Fangen Sie bei vermeintlich belanglosen Kleinigkeiten des Alltags an, die Sie bisher vielleicht nicht für erwähnenswert hielten. "Schön, dass Du es schon geschafft hast, die Spülmaschine auszuräumen!" oder: "Danke, dass du an meinen Lieblingsjoghurt gedacht hast!" sind kleine Aufmunterungen und Ermutigungen, die nach einem anstrengenden Tag gut tun können - einfach und kostenlos, denn Ihr Vorrat an Lob und Anerkennung wird nicht kleiner, ganz im Gegenteil. Sicher tut es auch Ihnen gut, hin und wieder ein Lob für Ihren Beitrag zum Familienalltag zu bekommen: "Schön, dass du die Steuererklärung gemacht hast!" oder "Vielen Dank, dass du die Kinder abgeholt hast." Verabreden Sie doch mit Ihrer Partnerin, dass Sie sich in Zukunft mehr Lob und Anerkennung geben - das macht auch stressigen Zeiten angenehmer.

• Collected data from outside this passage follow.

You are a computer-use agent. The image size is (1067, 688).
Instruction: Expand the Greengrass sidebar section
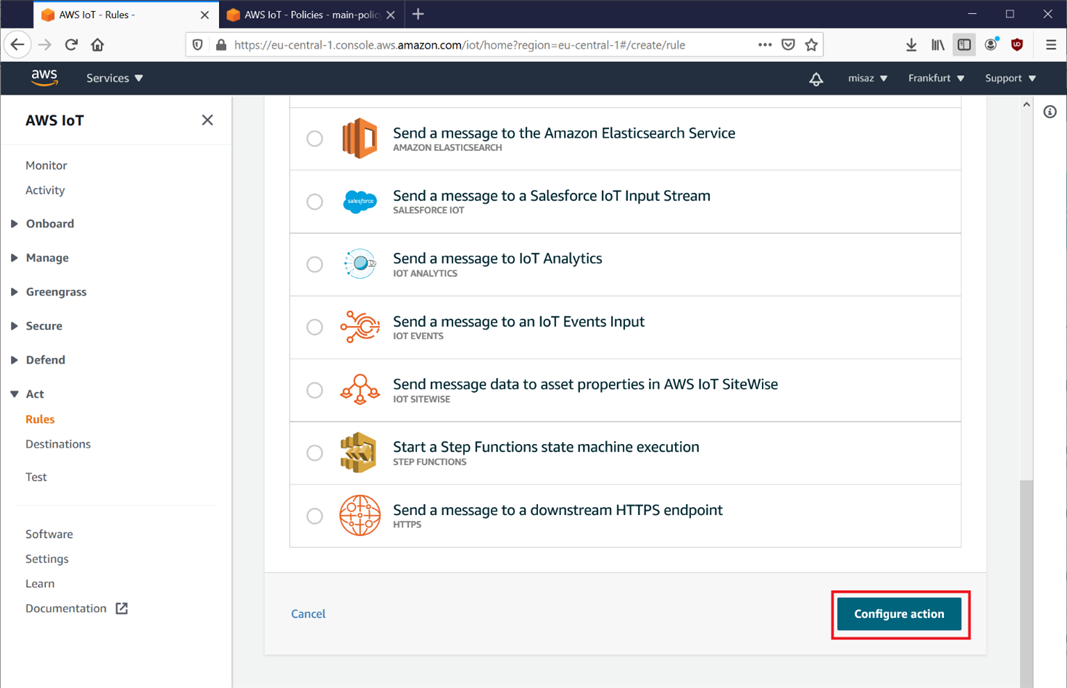click(x=56, y=292)
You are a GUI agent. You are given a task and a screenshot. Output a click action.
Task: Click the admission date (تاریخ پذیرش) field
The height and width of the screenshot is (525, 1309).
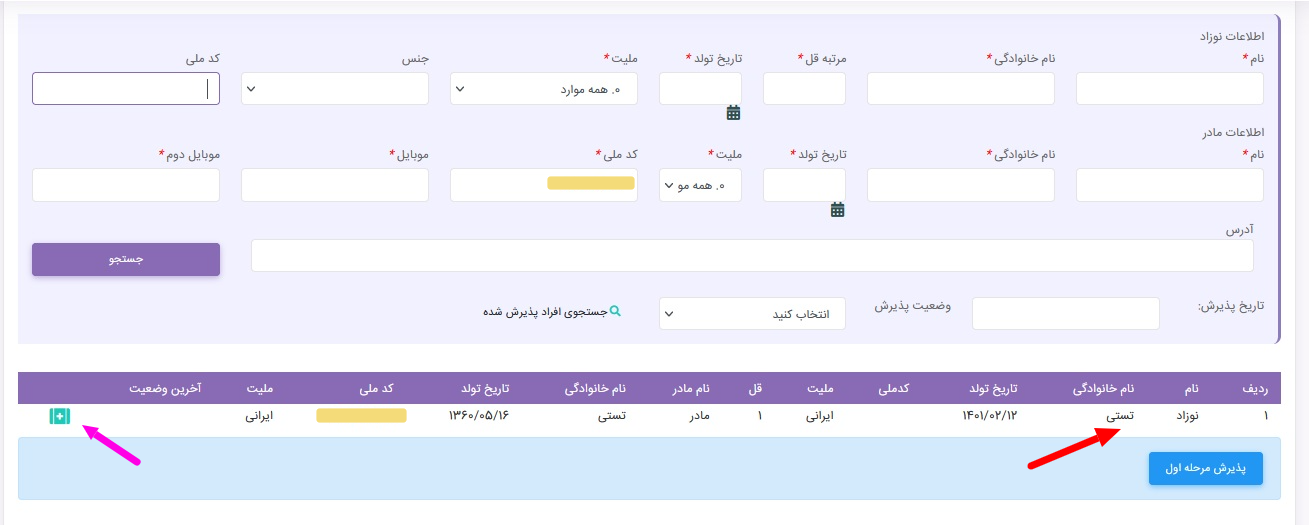click(1065, 314)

Konstruktiv und fair streiten
Streit ist manchmal unvermeidlich. Er kann Situationen und Positionen klären helfen. Wenn Sie das Gefühl haben, in Gesprächen mit Ihrer Partnerin – gerade dann, wenn einmal nicht so viel Zeit ist oder die "Nerven blank liegen" - schnell, wenig konstruktiv und eher verletzend zu streiten, kann es gut sein, aus der Streitsituation "auszusteigen". Das heißt nicht, sich aus der Situation zurückzuziehen, sondern sich gemeinsam anzusehen, wie Sie streiten.

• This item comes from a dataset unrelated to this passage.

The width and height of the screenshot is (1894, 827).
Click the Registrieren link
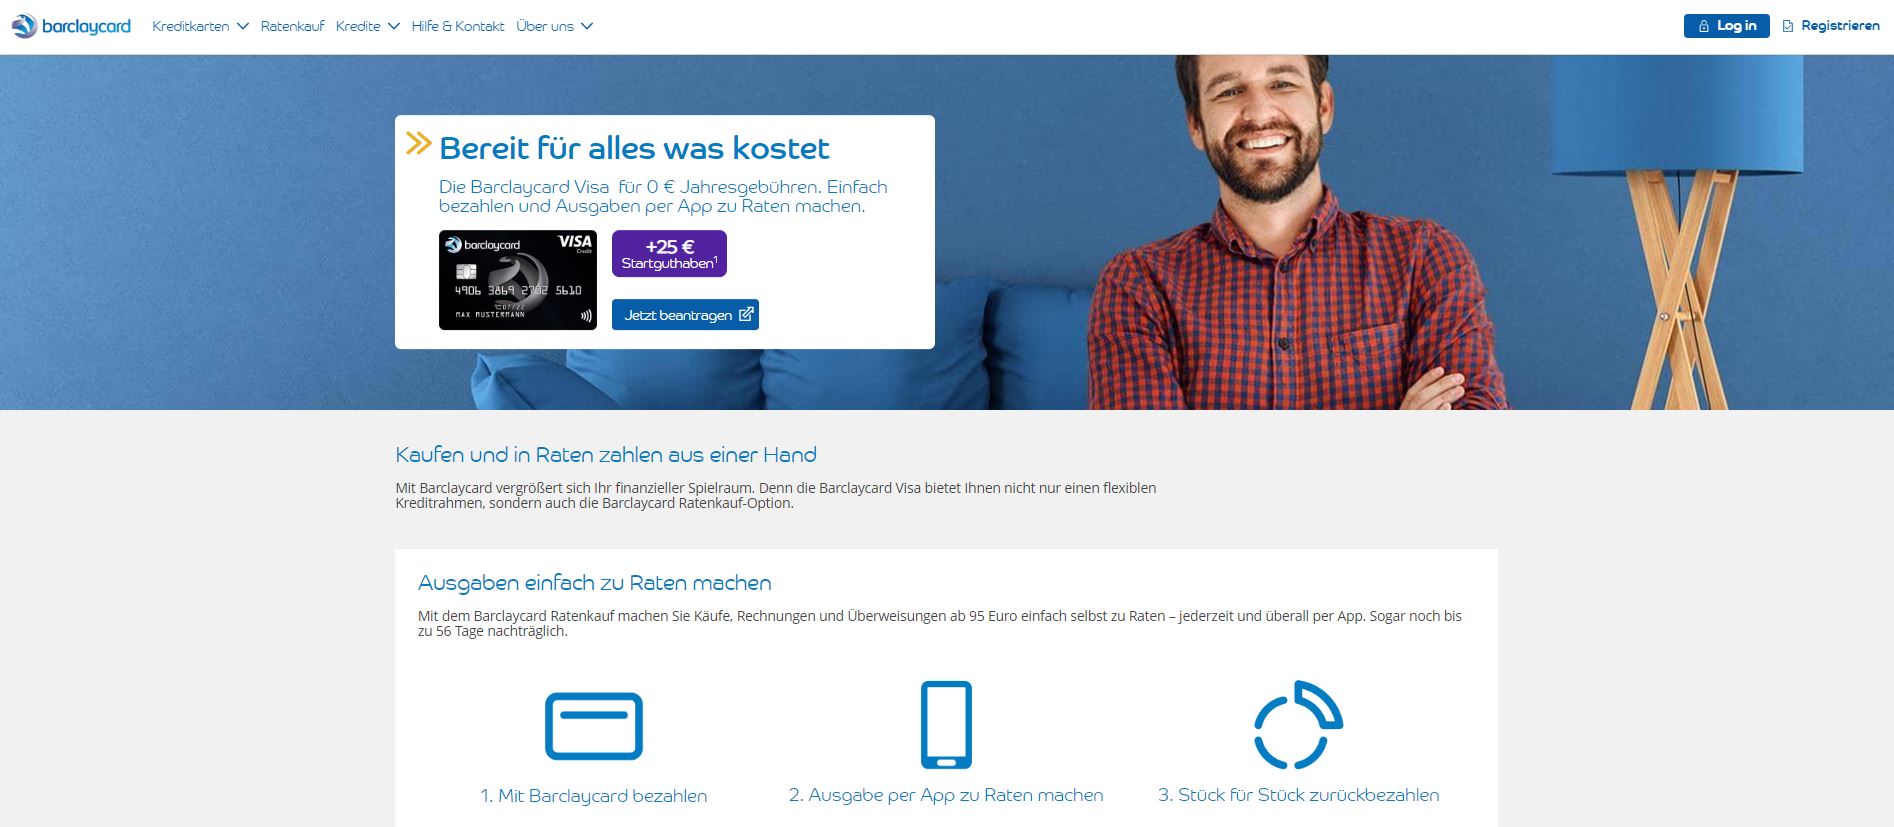click(x=1831, y=26)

Versuchen Sie klare Regeln für Ihre (Konflikt-)Gespräche zu vereinbaren. Eine gute Hilfe sind hierbei zehn klassische Kommunikationsregeln - je fünf Sprech- und Zuhör-Regeln -, die Sie ausführlich und mit Beispielen unter anderem im "Papa-Handbuch" (Richter & Schäfer 2005) und unter www.vaterwerden-vatersein.de finden:
Fünf Sprech-Regeln
Fünf Zuhör-Regeln
Ausgewogene Redezeiten
Wenn Sie in Gesprächen mit Ihrer Partnerin den Eindruck haben, mit Ihren Statements zeitlich nicht zum Zuge zu kommen oder umgekehrt Ihre Partnerin nicht, vereinbaren Sie abwechselnde Redezeiten von z.B. zwei Minuten. Das mag erst einmal sehr starr klingen, hat aber den Vorteil, dass beide gleich viel Zeit zur Verfügung haben und der- oder diejenige von Ihnen, der oder die sich vielleicht sonst eher mit Äußerungen zurückhält, nun auch gefordert ist, Stellung zu beziehen.

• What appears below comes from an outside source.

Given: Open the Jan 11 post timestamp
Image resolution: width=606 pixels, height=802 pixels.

Alles in allem gilt: Gehen Sie auch bei unterschiedlichen Meinungen wohlwollend miteinander um! Es ist auch für Kinder sehr gut, wenn sie erleben, dass ihre Eltern zwar nicht immer einer Meinung sind, aber immer wieder Wege finden, sich zusammen zu raufen. Damit legen Sie erste wichtige Grundsteine für die sozialen Kompetenzen Ihrer Kinder.